Query PIM Assignments
To get a complete list of Privileged Identity Management Assignments on Subscription Level, just run Get-AzPimAssignments.ps1.
This script will iterate across all subscriptions that you have access to and fetch PIM Assignments. All assignments found will be stored in a CSV file in the script root folder with following structure:
| Subscription Name | Subscription ID | RoleDefinitionName | PrincipalName | Principal ID | Role Definition ID | Resource ID |
|---|---|---|---|---|---|---|
Remove PIM Assignments
Existing Assignments can be removed running Remove-APimAssignment.ps1.
Running successfully, the script will not return anything.
Parameters and Execution
Data Generation
- Download both script files from the gist.
- Connect to Azure (or provide Client ID, Client Secret and Tenant ID as parameter).
- Run the first script to generate a data file containin all PIM assignments either without parameter or specifying a service connection.
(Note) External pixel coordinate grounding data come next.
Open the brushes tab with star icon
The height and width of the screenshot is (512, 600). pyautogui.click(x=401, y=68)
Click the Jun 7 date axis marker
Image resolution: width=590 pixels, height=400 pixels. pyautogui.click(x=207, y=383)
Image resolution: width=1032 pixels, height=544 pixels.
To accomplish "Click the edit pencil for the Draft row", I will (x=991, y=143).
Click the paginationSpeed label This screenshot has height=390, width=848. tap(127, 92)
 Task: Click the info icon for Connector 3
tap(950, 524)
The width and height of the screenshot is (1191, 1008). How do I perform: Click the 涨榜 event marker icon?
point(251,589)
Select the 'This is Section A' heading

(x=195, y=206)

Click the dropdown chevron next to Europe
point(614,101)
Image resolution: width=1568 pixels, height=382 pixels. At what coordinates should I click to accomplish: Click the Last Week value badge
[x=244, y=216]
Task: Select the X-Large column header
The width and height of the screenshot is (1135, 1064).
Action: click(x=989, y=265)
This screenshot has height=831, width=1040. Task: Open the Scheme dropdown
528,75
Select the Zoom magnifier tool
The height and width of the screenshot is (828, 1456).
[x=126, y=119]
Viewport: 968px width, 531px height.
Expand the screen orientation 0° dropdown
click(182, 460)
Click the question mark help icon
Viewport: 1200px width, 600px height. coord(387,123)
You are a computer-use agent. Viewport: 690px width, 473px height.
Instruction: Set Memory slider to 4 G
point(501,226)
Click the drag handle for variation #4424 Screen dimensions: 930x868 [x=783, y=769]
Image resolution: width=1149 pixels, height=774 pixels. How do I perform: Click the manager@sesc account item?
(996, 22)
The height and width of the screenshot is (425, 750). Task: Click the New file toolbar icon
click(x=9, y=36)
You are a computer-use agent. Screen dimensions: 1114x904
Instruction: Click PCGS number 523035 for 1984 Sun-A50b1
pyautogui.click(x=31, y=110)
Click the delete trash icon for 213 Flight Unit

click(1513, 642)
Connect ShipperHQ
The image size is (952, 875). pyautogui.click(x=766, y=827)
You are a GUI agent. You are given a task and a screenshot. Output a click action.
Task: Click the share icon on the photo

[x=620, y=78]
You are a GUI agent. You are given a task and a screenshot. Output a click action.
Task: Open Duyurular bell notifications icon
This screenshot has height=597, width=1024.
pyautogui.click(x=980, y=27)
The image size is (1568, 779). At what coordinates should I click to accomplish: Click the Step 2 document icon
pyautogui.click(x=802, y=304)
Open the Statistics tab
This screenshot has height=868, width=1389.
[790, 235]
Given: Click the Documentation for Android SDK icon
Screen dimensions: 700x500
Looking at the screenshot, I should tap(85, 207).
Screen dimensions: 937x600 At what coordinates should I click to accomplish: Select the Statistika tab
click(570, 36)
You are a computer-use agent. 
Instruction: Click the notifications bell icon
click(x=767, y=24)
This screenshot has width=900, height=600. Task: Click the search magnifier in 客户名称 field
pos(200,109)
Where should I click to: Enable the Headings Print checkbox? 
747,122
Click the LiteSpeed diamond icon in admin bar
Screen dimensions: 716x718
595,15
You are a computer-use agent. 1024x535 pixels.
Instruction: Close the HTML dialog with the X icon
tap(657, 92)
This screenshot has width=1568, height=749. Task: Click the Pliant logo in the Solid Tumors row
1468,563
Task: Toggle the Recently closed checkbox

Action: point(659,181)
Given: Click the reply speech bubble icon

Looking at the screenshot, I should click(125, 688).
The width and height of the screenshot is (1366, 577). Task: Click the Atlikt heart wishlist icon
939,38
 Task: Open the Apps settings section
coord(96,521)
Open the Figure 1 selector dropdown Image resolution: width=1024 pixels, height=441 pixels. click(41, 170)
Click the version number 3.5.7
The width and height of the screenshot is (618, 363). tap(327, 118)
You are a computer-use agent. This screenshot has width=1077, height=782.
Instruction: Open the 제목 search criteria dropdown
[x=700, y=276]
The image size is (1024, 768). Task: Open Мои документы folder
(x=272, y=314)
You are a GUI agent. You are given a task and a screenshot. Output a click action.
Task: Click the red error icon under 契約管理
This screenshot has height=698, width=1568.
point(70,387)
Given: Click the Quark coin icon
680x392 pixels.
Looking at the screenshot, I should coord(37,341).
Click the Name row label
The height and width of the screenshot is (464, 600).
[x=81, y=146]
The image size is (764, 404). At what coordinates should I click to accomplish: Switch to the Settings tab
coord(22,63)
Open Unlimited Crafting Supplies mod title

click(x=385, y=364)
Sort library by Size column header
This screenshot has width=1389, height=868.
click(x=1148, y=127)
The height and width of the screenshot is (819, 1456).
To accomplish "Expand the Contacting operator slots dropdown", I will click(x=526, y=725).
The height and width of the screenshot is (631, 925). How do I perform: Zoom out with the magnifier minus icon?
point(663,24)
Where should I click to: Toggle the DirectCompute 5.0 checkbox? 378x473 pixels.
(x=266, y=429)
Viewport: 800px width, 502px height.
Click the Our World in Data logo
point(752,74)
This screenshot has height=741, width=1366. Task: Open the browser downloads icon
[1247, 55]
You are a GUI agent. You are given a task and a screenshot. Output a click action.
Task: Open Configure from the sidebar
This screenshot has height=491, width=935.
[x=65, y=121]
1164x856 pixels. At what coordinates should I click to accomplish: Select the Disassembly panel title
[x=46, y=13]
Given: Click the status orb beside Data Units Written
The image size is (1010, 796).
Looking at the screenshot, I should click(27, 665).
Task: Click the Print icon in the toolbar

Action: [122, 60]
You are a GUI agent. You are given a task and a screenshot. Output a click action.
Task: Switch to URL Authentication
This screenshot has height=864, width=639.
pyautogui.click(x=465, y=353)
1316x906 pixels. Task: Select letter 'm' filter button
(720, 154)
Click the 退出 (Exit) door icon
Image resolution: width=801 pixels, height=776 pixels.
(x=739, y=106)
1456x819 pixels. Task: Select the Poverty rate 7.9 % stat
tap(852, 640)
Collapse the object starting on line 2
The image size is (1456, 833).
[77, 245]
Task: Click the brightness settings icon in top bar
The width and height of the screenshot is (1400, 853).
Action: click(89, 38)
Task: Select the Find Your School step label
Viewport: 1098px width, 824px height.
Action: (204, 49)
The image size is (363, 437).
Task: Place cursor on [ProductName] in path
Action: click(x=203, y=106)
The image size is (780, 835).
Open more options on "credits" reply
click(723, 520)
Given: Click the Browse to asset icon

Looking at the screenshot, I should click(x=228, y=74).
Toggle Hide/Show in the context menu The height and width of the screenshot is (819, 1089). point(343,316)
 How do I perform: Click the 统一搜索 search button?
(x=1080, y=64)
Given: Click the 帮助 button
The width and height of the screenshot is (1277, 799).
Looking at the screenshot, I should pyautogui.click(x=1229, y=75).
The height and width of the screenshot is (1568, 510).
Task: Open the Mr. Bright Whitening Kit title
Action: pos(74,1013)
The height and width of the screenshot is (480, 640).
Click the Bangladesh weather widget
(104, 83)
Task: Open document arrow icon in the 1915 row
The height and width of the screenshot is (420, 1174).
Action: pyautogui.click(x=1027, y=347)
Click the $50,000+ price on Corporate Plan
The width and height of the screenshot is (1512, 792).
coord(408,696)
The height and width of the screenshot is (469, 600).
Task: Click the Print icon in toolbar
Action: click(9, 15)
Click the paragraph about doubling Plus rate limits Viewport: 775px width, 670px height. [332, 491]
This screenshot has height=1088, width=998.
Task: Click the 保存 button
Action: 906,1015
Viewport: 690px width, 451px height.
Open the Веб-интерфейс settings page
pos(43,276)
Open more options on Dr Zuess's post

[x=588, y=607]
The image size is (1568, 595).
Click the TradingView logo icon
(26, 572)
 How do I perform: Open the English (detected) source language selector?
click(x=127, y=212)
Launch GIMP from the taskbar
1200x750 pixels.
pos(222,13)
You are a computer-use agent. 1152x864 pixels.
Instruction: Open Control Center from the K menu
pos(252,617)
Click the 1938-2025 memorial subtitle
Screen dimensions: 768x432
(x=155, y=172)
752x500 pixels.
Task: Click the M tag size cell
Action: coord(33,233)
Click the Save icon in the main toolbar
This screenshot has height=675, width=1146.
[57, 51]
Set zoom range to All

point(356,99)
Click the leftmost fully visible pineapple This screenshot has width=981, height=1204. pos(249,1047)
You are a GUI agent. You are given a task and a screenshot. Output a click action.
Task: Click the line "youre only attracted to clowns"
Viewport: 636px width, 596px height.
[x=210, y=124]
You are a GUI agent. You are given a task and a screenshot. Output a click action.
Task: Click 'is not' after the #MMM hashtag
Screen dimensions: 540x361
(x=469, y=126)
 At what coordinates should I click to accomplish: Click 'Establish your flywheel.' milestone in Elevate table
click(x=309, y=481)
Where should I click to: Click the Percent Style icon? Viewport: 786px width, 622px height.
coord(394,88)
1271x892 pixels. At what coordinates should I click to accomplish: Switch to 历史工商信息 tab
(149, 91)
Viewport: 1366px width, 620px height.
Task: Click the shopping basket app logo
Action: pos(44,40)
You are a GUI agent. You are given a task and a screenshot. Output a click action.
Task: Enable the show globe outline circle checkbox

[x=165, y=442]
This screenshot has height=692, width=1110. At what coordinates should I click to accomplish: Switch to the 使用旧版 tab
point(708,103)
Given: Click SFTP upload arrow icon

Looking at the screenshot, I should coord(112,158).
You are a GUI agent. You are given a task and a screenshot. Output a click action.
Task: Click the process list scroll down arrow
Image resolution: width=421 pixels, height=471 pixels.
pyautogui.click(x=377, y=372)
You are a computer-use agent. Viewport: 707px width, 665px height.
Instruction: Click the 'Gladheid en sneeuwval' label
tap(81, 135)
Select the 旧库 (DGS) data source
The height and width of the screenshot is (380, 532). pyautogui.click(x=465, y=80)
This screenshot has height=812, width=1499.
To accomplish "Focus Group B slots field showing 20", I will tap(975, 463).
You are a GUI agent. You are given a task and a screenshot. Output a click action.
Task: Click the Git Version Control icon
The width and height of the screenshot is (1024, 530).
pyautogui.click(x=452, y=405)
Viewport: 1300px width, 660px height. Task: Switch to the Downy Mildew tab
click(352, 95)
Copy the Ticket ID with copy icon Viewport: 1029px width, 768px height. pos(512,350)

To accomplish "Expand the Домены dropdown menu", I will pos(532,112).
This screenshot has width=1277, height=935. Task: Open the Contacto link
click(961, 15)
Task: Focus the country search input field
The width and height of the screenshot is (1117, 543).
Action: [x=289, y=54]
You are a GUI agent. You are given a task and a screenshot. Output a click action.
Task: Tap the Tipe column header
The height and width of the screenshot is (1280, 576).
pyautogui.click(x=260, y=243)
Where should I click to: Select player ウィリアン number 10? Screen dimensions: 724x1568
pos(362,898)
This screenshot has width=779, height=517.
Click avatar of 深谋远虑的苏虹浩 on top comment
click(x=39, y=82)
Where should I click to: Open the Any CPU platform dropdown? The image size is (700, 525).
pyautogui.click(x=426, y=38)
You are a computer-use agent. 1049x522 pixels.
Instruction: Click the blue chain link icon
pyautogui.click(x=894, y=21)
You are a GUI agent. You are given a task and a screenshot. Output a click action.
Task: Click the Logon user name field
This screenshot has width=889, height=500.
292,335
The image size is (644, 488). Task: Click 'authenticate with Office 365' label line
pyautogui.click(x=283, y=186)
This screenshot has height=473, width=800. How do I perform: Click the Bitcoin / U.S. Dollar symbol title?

- Import the data from CSV:
$assignmentArr = Import-Csv -FilePath <your result file>.
Remove PIM Assignments
- Importing the function from the second script file into your session:
. .\Remove-AzPimAssignment.ps1 - Run the removal scripts with individual assignments providing RoleDefinitionId, Scope and PrincipalId as parameters:
Remove-AzPimAssignment -PrincipalId <desired principal id> -RoleDefinitionId <desired role definition> -Scope <desired subscription id> - Verify the removed eligible role using Azure Portal
Note: After importing the data file generated in the first step, multiple assignments can be removed using the pipeline:
$assignmentArr | Where-Object {$_.SubscriptionName -match "<filterString>"} | ForEach-Object {Remove-AzPimAssignment -PrincipalId $_.PrincipalId -Scope $_.SubscriptionId -RoleDefinitionId $_.RoleDefinitionId}
Annotations
- The resource used to query existing assignments is Microsoft.Authorization/roleEligibilitySchedule As this resource type does not support removal, for deletion, another object gets created when running the removal.
- The resource type used for removal is Microsoft.Authorization/roleEligibilityScheduleRequests To execute the removal, the request type is hardcoded in the script as AdminRemove. As we are technically creating another object, that requires an identifier, the script is generating a GUID serving as resource name.
- When figuring out ARM resources, parameters and dependencies, it is always helpful to execute a workflow on the portal first and then checking both the activity log as well as your browser's developer tools.